Economic stability is a major domain of Social Determinants of Health (SDOH) affecting nearly every aspect of a person’s health.

“Poor families and individuals are most likely to live in unsafe homes and neighborhoods, often with limited access to healthy foods, employment options, and quality schools,” writes Healthy People 2030.

According to Healthy People 2030, 1 in 10 people in the United States live in poverty. Locally, the city of Johnstown has a 38 percent poverty rate.

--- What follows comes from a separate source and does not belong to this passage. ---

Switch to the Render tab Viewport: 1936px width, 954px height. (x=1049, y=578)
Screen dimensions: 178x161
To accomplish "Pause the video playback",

In 2016, the Brookings Institute comprised a report providing a 21st Century look at the five dimensions of poverty in the United States:

  1. Low household income
  2. Limited education
  3. Lack of health insurance
  4. Concentrated spatial poverty
  5. Unemployment

The Brookings Institute list was based on a 1942 report called “Social Insurance and Allied Services” by British academic and civil servant William Beveridge. In Beveridge’s report, he identified “five giant evils” that needed to be confronted and defeated to guarantee an equal society. Beveridge’s five giant evils were:

  1. Squalor
  2. Ignorance
  3. Want
  4. Idleness
  5. Disease

In nearly 75 years, the two lists have become vastly different. The new list represents Social Determinants of Health, which account for 80% of a person’s overall health leaving a mere 20% to actual health care.

Social Economic Factors, which is the category economic stability falls under, accounts for 40% of a person’s health.

According to County Health Rankings and Roadmaps, “adults in the highest income brackets are healthier than those in the middle class and will live, on average, more than six years longer than those with the lowest incomes.”

Poverty-stricken families face continuous stress of not having the financial means to purchase healthy food, transportation, safe housing, and other aspects that lead to healthy lives. This stress leads to a myriad of health issues like increased cardiovascular risk. Children from low income families tend to be sicker and low income mothers are more likely to have pre-term or low birthweight babies. The babies are then at higher risk for chronic disease and behavioral problems – so, the cycle continues.

While the healthcare system has acknowledged that social determinants of health greatly affect an individual’s health, there is still a lot of work to do so all people can thrive.